Gucci, Dolce & Gabbana, Fendi and Missoni are among Italy’s top labels showing at Milan Fashion Week starting Wednesday, with the industry buoyed by bumper sales results despite war-fuelled economic uncertainty.
American megastar Kim Kardashian is expected to bring some celebrity stardust at an event hosted by D&G to celebrate her Ciao Kim line, which had its debut in the northern Italian city in September.
Renowned brands such as Etro, Giorgio Armani, Prada, Bottega Veneta and Moschino are also among showing their autumn/winter 2023-2024 collections, with 59 catwalk shows on the official schedule between now and February 27.
Fendi kicked off proceedings with a collection that played with punk, with slashed knitwear and shrunken wools, and comprising boilersuits and masculine tailoring twisted into feminine forms.
“It’s deconstructed, but luxurious.
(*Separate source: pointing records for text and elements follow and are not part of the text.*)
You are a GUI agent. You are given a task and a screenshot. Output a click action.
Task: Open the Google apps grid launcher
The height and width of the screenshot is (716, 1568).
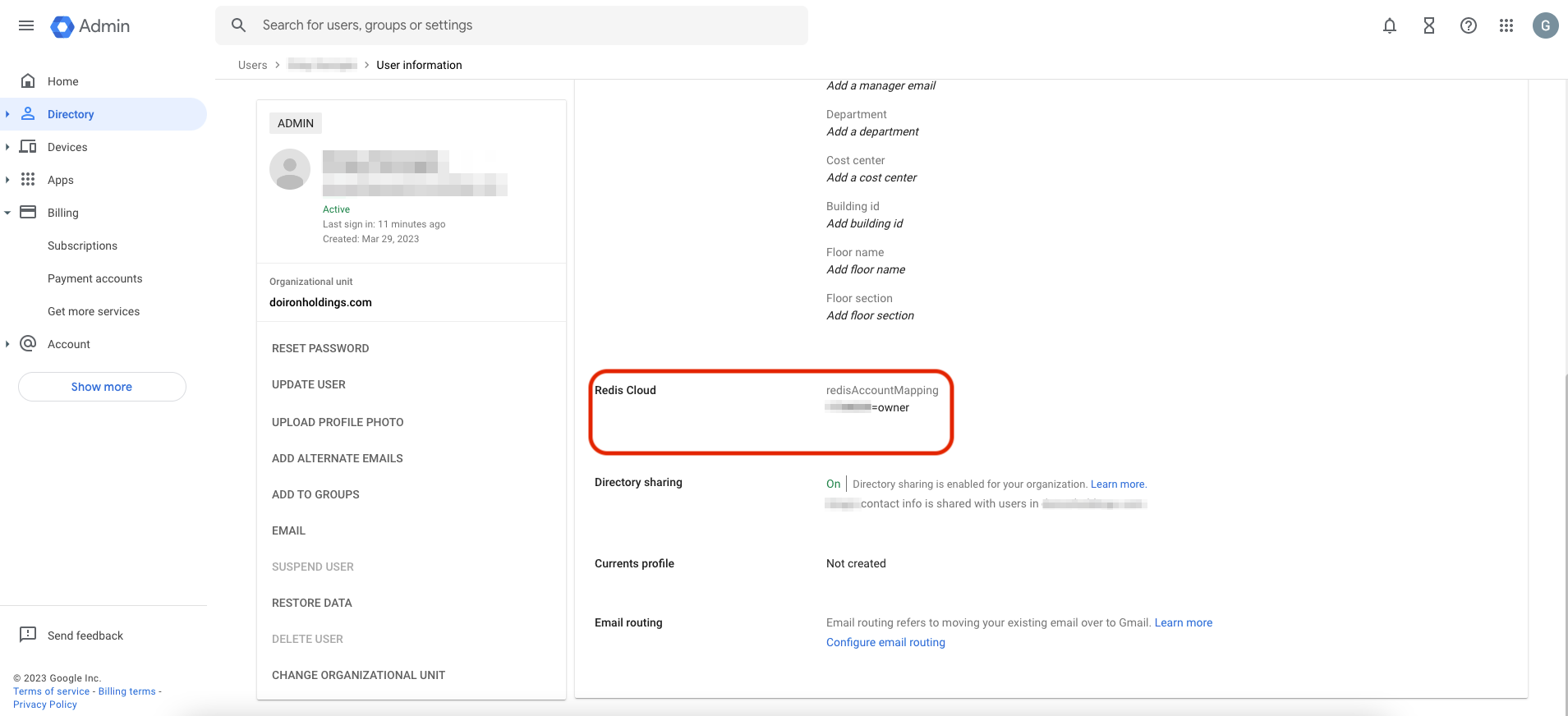tap(1506, 25)
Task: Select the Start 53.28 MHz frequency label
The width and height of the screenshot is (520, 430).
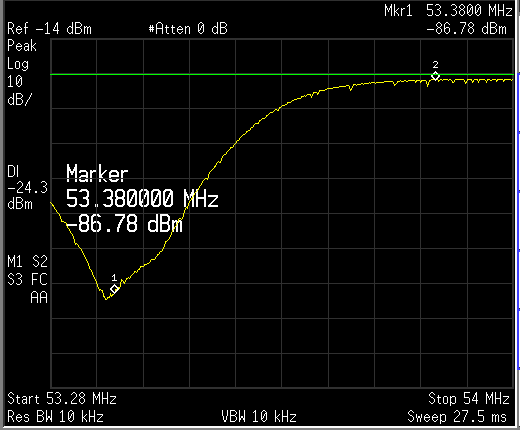Action: click(62, 398)
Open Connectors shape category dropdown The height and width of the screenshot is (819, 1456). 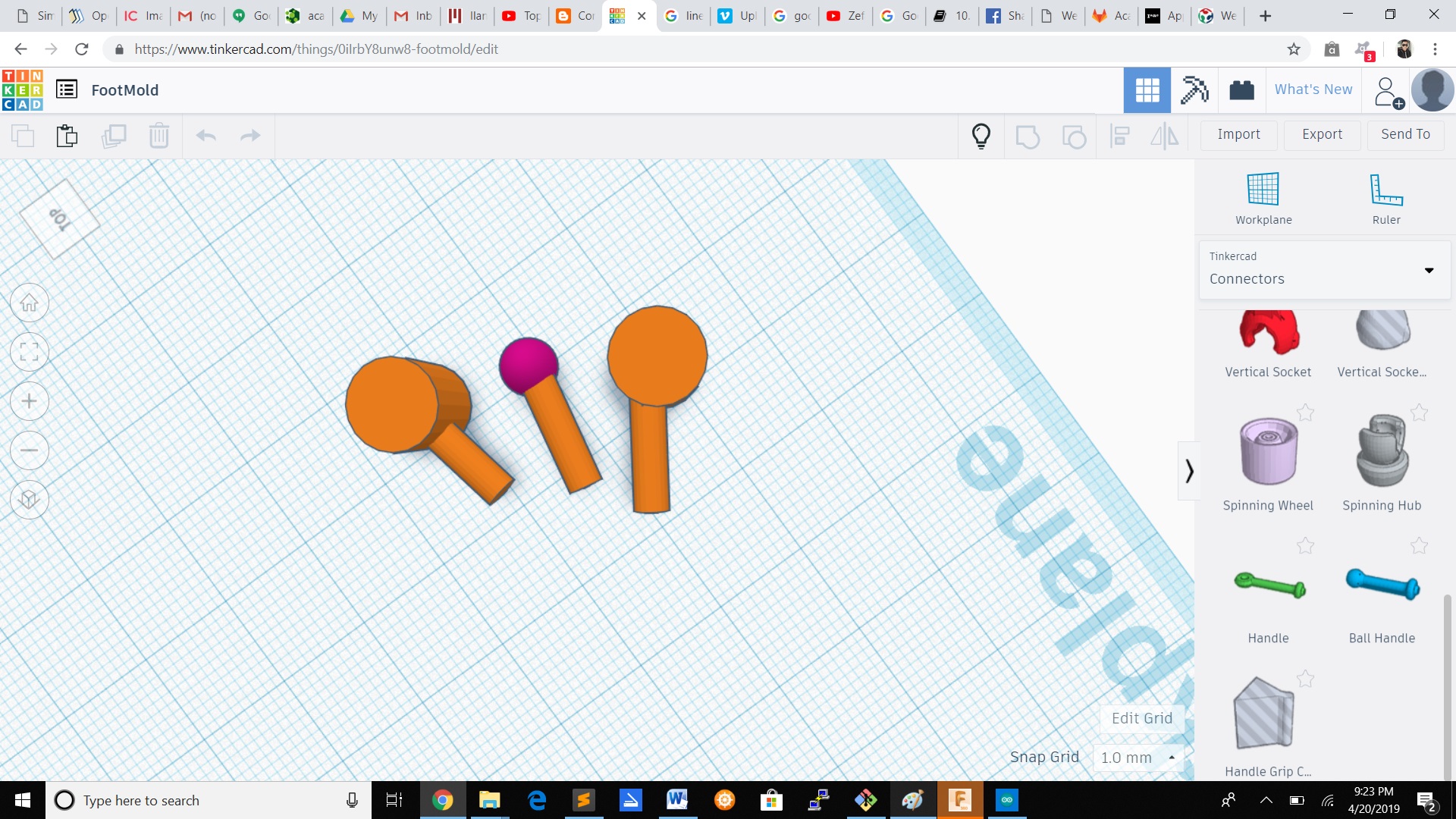click(x=1324, y=269)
There’s a little nod to punk, and my admiration for DIY, but moved on towards something chic,” explained artistic director Kim Jones.
Also on the sidelines will be exhibitions by US video artist Bill Viola, and the late French fashion photographer Guy Bourdin, whose show is curated by Giorgio Armani.
Meanwhile, the first Black Carpet Awards will take place on Friday, a gala evening organised by the Afro Fashion Association to celebrate diversity — the lack of which has long been an issue in Milan.
Despite the energy crisis and global uncertainty caused by the war in Ukraine, which erupted almost exactly one year ago, the major luxury brands are flourishing.
French giant LVMH, whose Italian brands include Fendi, Bulgari and Loro Piana, reported a 23 percent increase in sales and 17 percent rise in net profit in 2022 — both new records for the group.
Meanwhile, rival Kering reported a 14 percent rise in its net profit, with sales up 15 percent, despite poor performances by flagship brands Gucci and Balenciaga.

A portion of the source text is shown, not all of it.